Pemerintah harus segera mempersiapkan diri untuk menghadapi pasar liberal komoditas pangan, di antaranya dengan menyiapkan hambatan nontarif seperti Standar Nasional Indonesia, pembatasan pintu masuk impor, serta persyaratan terkait penyakit. Dengan demikian, komoditas pangan yang masuk ke Indonesia dan dikonsumsi masyarakat benar-benar berkualitas dan aman sebagaimana menyebarnya isu beras plastik atau sintesis yang meresahkan masyarakat Indonesia akhir-akhir ini.[3]

Sudah waktunya pemerintah memperkuat daya saing produk pangan sehingga komoditas pertanian tersebut siap bersaing dan memiliki keunggulan komparatif. Sejauh ini, untuk komoditas beras, Indonesia masih tertinggal dari Thailand dan Vietnam yang sudah mampu menjadikan beras berada dalam sistem yang terintegrasi, mulai penanaman, panen, pengeringan, hingga pengolahan. Sistem tersebut mampu menekan angka kehilangan panen yang selama ini masih menjadi momok bagi tanaman padi di Indonesia. [4]
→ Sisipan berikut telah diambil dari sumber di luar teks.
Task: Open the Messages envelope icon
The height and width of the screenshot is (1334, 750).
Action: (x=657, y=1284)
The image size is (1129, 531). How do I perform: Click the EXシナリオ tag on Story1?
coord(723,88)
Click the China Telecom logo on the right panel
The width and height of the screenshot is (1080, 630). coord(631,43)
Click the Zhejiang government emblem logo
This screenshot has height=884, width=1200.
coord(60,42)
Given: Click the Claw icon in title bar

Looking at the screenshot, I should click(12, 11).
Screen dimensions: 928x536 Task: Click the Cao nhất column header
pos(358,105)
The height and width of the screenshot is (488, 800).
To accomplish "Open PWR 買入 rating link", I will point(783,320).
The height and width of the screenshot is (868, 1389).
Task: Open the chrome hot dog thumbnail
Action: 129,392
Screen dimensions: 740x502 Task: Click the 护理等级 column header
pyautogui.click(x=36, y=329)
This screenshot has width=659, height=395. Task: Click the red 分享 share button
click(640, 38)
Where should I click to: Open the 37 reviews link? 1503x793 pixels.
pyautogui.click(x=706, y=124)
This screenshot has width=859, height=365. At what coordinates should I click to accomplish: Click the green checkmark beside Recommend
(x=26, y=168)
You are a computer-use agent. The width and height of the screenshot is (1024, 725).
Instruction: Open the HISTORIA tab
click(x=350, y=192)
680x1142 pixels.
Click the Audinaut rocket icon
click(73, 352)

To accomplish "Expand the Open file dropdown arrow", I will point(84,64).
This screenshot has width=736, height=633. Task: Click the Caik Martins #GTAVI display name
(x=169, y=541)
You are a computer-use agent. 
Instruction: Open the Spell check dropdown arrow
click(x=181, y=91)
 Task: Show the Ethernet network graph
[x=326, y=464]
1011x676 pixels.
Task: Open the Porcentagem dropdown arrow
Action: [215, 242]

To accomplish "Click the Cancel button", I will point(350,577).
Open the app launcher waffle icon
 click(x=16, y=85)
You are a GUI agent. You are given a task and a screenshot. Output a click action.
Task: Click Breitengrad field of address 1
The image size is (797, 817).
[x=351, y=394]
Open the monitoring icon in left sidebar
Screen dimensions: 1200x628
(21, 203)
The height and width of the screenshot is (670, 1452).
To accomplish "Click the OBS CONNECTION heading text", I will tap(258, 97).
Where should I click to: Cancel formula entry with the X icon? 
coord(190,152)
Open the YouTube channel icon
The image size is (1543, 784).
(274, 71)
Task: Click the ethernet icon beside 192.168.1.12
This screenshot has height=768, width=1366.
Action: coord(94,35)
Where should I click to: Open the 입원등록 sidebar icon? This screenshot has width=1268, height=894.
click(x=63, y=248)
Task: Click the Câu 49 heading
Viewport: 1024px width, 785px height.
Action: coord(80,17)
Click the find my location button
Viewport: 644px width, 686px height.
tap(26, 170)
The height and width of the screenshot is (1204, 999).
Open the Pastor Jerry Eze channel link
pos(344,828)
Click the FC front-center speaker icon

Padi merupakan salah satu komoditas pangan yang paling dominan bagi sebagian besar masyarakat Indonesia dimana padi merupakan bahan makanan yang mudah diubah menjadi energi, di samping mengandung gizi dan penguat yang cukup bagi tubuh. Untuk menuju kecukupan pangan yang berasal dari beras/padi, pemerintah baik sejak masa kolonial Belanda maupun setelah kemerdekaan dan hingga saat ini, menerapkan berbagai kebijakan seiring dengan pertumbuhan penduduk.

Beberapa hal yang terus menjadi perhatian dalam meningkatkan produksi adalah meningkatkan produktivitas melalui berbagai teknologi baru mulai dari penyediaan benih, pengolahan lahan hingga pascapanen, juga menambah luas tanam dan luas panen melalui peningkatan indeks pertanaman padi.[5]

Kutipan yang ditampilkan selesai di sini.